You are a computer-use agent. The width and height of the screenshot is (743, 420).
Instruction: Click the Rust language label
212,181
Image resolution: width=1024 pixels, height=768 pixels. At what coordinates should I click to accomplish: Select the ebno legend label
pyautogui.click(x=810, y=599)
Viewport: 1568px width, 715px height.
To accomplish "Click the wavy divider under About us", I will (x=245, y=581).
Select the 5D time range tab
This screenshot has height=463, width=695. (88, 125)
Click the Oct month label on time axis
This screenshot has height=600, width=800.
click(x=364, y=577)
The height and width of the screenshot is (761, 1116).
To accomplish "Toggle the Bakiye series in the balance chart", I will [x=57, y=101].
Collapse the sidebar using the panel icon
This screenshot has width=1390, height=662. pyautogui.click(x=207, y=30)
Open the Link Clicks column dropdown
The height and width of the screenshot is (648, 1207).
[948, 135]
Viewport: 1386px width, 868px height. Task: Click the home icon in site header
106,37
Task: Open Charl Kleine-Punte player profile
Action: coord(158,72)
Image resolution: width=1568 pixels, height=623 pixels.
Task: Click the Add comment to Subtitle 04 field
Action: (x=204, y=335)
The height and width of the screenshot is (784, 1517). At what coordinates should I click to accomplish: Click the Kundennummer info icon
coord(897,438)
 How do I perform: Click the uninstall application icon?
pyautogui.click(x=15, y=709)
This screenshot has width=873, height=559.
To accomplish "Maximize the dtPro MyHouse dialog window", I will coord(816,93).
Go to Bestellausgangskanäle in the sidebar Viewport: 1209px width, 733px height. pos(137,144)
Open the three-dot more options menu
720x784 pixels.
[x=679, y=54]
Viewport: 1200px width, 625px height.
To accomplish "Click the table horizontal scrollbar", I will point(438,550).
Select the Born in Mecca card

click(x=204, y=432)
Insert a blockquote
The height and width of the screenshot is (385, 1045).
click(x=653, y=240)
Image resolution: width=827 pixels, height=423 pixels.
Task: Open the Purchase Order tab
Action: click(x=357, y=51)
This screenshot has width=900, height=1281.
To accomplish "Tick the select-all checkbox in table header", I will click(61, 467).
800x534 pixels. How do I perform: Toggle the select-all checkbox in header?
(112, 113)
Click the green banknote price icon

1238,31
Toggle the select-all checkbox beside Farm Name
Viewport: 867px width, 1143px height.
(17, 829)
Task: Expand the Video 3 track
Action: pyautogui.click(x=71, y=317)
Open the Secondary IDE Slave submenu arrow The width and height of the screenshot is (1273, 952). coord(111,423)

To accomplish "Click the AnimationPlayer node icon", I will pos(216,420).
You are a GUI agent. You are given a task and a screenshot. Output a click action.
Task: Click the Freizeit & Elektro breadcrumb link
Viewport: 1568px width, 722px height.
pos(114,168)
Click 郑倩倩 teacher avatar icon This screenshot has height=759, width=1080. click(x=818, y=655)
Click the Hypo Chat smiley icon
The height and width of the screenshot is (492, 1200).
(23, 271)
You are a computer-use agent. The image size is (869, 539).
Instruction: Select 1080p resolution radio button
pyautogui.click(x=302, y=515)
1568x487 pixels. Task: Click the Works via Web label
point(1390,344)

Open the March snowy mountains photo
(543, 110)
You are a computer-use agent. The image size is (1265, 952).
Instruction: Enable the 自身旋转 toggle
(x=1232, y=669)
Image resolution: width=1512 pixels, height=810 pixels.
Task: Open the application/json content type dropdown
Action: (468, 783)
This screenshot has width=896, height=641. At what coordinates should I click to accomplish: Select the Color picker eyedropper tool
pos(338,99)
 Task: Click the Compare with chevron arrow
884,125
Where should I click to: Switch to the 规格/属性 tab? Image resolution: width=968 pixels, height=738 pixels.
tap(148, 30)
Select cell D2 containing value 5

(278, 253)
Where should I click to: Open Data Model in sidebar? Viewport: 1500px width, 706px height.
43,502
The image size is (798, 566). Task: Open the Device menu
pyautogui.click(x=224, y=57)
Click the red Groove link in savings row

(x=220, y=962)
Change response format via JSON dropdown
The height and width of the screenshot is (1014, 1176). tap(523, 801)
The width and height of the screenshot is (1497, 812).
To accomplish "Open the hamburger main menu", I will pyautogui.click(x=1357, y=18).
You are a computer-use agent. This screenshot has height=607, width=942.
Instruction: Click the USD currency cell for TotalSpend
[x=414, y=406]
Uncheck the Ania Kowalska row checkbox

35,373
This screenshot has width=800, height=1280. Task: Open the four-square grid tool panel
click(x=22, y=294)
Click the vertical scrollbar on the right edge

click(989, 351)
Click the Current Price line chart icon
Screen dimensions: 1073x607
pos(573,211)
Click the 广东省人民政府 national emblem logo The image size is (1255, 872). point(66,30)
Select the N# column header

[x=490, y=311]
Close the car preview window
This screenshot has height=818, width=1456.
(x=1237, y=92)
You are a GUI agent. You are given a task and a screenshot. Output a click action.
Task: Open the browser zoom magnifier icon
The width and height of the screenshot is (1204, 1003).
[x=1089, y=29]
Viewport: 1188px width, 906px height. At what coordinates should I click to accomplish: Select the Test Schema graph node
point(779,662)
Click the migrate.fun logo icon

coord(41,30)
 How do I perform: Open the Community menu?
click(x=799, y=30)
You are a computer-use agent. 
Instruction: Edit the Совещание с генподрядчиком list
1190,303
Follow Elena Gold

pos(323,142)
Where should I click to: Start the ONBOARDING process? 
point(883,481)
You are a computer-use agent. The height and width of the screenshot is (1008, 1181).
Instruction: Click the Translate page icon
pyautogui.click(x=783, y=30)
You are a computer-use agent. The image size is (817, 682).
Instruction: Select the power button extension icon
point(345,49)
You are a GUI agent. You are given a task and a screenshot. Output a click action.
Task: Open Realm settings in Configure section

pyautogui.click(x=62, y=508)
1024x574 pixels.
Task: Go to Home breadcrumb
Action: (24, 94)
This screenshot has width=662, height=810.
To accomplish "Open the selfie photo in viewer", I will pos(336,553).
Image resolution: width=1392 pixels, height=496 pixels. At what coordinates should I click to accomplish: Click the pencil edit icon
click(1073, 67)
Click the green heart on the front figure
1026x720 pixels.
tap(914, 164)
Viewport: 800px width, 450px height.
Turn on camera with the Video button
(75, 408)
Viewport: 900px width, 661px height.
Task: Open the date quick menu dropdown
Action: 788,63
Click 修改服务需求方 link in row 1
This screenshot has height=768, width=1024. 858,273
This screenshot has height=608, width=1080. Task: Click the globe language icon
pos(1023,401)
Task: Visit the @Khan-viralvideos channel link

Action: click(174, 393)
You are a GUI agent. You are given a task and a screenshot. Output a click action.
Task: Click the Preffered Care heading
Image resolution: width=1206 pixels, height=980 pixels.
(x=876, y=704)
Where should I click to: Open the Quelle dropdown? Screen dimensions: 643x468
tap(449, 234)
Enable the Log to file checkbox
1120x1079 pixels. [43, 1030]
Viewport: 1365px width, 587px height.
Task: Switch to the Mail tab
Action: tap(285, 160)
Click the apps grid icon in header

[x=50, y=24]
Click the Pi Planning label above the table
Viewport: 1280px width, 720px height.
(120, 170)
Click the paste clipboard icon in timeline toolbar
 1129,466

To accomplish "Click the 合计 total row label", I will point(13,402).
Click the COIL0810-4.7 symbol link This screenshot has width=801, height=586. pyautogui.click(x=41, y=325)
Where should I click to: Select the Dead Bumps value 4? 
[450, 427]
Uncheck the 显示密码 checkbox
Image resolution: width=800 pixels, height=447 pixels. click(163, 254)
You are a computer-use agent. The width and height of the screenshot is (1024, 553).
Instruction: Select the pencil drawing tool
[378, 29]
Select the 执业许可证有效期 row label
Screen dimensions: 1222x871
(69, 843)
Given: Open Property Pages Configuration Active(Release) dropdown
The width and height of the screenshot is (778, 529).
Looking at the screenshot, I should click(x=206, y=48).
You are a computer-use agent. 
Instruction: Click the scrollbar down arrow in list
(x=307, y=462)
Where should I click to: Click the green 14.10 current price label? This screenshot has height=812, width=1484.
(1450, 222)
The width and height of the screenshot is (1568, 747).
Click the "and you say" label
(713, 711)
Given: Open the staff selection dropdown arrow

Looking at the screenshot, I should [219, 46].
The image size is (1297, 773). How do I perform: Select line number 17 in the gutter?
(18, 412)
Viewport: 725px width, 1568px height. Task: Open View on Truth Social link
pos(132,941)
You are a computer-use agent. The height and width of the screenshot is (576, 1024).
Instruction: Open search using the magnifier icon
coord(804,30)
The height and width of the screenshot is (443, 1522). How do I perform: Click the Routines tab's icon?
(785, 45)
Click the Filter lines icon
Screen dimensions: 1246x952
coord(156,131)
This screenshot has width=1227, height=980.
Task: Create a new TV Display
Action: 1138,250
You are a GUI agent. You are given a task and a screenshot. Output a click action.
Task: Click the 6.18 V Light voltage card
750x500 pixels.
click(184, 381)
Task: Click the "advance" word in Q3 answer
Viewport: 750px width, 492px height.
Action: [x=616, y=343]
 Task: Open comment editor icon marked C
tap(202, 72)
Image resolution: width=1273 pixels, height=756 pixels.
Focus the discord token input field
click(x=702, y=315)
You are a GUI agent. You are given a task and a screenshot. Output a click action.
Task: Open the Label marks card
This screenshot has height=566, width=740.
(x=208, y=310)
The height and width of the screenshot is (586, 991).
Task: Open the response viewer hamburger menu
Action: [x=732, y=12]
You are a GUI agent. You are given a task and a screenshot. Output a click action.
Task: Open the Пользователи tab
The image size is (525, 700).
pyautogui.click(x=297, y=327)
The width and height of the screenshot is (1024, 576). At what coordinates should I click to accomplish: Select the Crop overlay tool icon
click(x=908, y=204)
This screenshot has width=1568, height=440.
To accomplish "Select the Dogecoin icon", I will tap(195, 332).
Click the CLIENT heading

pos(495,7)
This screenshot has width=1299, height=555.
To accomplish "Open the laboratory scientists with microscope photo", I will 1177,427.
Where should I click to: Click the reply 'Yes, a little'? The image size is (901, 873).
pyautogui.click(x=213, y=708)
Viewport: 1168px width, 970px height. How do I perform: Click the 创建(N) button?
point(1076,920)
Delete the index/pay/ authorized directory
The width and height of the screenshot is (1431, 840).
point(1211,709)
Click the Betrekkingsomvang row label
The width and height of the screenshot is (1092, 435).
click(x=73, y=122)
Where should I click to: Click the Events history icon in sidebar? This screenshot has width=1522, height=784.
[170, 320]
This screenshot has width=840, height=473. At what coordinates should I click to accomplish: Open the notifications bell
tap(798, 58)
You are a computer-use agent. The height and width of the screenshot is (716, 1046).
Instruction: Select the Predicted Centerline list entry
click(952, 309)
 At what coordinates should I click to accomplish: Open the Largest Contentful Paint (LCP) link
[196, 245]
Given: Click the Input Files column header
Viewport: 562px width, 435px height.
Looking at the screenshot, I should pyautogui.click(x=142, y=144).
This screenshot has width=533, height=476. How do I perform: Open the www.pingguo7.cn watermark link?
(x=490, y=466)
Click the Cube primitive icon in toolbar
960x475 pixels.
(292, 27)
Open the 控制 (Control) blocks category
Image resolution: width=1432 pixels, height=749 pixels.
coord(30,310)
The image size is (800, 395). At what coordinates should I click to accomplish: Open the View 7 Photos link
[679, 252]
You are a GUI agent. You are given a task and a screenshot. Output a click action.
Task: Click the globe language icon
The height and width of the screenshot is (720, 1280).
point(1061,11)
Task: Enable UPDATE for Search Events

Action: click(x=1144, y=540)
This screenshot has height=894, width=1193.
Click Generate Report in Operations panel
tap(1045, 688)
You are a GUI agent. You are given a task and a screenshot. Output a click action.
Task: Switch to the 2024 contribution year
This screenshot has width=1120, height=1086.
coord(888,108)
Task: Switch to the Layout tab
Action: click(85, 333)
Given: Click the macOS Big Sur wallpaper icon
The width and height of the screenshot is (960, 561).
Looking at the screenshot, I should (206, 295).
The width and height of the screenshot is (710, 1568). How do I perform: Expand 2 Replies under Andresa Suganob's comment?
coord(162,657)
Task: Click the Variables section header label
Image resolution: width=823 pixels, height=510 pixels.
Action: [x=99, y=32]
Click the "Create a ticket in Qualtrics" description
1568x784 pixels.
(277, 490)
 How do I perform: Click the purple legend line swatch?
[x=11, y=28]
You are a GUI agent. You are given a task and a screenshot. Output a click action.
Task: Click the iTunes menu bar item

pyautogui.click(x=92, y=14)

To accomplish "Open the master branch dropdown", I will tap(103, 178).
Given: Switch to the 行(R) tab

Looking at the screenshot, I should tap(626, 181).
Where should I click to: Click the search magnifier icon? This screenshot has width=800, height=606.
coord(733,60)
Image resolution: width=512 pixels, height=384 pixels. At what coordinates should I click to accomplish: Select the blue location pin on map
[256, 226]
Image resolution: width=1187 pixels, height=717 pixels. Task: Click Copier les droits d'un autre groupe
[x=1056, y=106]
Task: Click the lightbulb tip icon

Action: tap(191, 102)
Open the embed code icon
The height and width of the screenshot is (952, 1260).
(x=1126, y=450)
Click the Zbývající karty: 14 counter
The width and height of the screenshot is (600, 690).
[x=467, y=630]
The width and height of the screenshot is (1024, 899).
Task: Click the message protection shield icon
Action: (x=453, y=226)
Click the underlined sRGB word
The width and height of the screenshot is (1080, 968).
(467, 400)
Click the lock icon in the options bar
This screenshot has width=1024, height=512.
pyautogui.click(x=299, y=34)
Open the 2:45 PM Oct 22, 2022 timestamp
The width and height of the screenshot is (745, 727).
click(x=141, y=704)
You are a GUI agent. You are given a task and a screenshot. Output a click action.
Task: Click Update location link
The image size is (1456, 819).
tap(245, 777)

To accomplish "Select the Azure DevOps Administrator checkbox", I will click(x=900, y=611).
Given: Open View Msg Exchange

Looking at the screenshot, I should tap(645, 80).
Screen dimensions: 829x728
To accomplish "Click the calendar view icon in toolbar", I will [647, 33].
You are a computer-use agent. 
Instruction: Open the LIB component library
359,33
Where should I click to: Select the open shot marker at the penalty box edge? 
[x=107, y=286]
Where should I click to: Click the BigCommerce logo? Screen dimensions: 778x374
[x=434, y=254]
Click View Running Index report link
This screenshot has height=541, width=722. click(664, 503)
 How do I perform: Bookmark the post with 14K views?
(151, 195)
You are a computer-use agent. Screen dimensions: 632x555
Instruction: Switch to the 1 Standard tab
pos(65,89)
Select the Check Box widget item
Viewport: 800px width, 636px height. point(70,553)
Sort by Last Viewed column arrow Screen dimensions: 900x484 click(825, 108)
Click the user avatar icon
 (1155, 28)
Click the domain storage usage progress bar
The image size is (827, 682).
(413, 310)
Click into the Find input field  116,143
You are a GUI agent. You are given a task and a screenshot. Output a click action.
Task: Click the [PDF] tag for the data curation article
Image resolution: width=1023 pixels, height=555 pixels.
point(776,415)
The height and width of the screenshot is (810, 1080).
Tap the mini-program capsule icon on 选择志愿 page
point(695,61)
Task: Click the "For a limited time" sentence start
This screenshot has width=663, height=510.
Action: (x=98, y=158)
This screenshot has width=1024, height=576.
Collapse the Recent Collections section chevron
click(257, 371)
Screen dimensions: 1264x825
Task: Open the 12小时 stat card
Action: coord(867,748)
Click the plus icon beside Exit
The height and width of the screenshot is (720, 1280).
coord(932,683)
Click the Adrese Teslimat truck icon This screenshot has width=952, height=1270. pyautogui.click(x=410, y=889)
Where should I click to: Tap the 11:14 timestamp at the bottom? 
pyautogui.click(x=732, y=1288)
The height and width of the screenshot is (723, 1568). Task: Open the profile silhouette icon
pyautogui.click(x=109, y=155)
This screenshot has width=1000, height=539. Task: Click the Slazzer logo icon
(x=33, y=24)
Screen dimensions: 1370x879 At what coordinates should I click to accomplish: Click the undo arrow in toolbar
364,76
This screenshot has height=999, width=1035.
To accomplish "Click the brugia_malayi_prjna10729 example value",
————
#### What the task requires:
The exact lines of the material above starting at the one that contains "Tap the mini-program" and ending at the one that contains "This screenshot has width=1024, height=576." are what to retype; leave out everything else.

#### Solution:
Tap the mini-program capsule icon on 选择志愿 page
point(695,61)
Task: Click the "For a limited time" sentence start
This screenshot has width=663, height=510.
Action: (x=98, y=158)
This screenshot has width=1024, height=576.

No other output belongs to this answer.